我有一句话
text = '''If you're in construction or need to pass fire inspection, or just want fire resistant materials for peace of mind, this is the one to use. Check out 3rd party sellers as well Skylite'''
我在它上面应用了 NLTK 分块并得到一棵树作为输出。
sentences = nltk.sent_tokenize(d)
sentences = [nltk.word_tokenize(sent) for sent in sentences]
sentences = [nltk.pos_tag(sent) for sent in sentences]

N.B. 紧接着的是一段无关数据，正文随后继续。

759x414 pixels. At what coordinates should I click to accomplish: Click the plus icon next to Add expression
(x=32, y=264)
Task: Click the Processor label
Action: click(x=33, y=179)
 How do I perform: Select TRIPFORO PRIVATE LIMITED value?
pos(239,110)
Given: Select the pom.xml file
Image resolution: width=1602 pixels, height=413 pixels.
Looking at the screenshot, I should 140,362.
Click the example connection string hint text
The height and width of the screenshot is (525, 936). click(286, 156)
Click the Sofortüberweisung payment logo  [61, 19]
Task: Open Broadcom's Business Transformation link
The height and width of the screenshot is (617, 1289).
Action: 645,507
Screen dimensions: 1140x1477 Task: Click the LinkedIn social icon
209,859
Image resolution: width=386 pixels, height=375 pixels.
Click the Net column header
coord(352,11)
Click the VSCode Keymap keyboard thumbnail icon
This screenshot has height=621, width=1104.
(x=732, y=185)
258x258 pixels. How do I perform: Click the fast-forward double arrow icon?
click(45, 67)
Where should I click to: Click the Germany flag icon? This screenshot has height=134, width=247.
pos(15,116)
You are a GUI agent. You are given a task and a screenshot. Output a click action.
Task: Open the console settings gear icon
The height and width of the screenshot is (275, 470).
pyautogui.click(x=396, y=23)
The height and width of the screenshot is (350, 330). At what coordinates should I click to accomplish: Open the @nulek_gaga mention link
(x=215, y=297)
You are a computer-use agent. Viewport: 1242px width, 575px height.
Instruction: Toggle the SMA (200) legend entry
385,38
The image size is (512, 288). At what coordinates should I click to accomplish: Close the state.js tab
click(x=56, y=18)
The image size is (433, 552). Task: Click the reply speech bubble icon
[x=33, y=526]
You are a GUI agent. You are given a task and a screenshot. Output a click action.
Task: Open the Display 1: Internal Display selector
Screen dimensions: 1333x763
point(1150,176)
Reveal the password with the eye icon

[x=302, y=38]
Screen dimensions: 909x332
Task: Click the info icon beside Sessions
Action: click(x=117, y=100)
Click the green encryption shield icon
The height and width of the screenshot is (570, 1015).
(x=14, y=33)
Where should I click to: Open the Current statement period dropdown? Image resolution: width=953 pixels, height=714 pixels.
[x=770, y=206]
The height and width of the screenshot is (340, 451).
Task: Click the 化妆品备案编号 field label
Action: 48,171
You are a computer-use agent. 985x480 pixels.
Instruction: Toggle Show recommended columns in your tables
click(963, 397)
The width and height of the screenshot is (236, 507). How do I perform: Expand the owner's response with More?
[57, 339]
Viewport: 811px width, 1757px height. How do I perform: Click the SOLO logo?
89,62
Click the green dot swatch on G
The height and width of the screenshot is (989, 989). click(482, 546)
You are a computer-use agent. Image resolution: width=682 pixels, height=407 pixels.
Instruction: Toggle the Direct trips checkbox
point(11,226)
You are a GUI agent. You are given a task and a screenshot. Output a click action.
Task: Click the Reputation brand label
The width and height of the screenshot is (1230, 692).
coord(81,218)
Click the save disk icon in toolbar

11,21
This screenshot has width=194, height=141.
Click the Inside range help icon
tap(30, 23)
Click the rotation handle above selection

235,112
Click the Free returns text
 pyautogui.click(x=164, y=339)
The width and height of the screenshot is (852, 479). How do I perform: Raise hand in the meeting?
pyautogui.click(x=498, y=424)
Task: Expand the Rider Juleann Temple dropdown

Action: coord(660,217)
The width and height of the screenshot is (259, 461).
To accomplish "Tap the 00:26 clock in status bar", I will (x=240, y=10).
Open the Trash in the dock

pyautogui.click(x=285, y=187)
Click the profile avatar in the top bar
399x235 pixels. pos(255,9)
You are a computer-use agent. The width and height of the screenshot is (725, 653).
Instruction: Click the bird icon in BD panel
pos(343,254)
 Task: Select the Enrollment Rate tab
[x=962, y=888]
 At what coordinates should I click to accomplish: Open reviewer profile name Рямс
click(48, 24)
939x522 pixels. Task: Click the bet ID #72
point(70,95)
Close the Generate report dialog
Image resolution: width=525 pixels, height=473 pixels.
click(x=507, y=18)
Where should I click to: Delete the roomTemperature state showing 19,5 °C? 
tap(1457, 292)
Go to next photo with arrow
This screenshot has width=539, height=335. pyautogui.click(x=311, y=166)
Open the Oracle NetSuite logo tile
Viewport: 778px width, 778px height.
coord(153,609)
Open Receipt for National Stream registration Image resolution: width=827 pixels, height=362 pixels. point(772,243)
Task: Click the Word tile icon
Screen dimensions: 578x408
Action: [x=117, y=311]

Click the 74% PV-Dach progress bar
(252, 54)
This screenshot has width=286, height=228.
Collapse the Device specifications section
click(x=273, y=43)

grammar = """NP: {<DT>?<JJ>*<NN.*>+}
RELATION: {<V.*>}
{<DT>?<JJ>*<NN.*>+}
ENTITY: {<NN.*>}"""
cp = nltk.RegexpParser(grammar)
for i in sentences:
result = cp.parse(i)
print(result)
print(type(result))
result.draw()
输出如下:
(S If/IN you/PRP (RELATION 're/VBP) in/IN (NP construction/NN) or/CC (NP need/NN) to/TO (RELATION pass/VB) (NP fire/NN inspection/NN) ,/, or/CC just/RB (RELATION want/VB) (NP fire/NN) (NP resistant/JJ materials/NNS) for/IN (NP peace/NN) of/IN (NP mind/NN) ,/, this/DT (RELATION is/VBZ) (NP the/DT one/NN) to/TO (RELATION use/VB) ./.)
如何获得字符串列表格式的名词短语:
[construction, need, fire inspection, fire, resistant materials, peace, mind, the one]
请给一些建议......?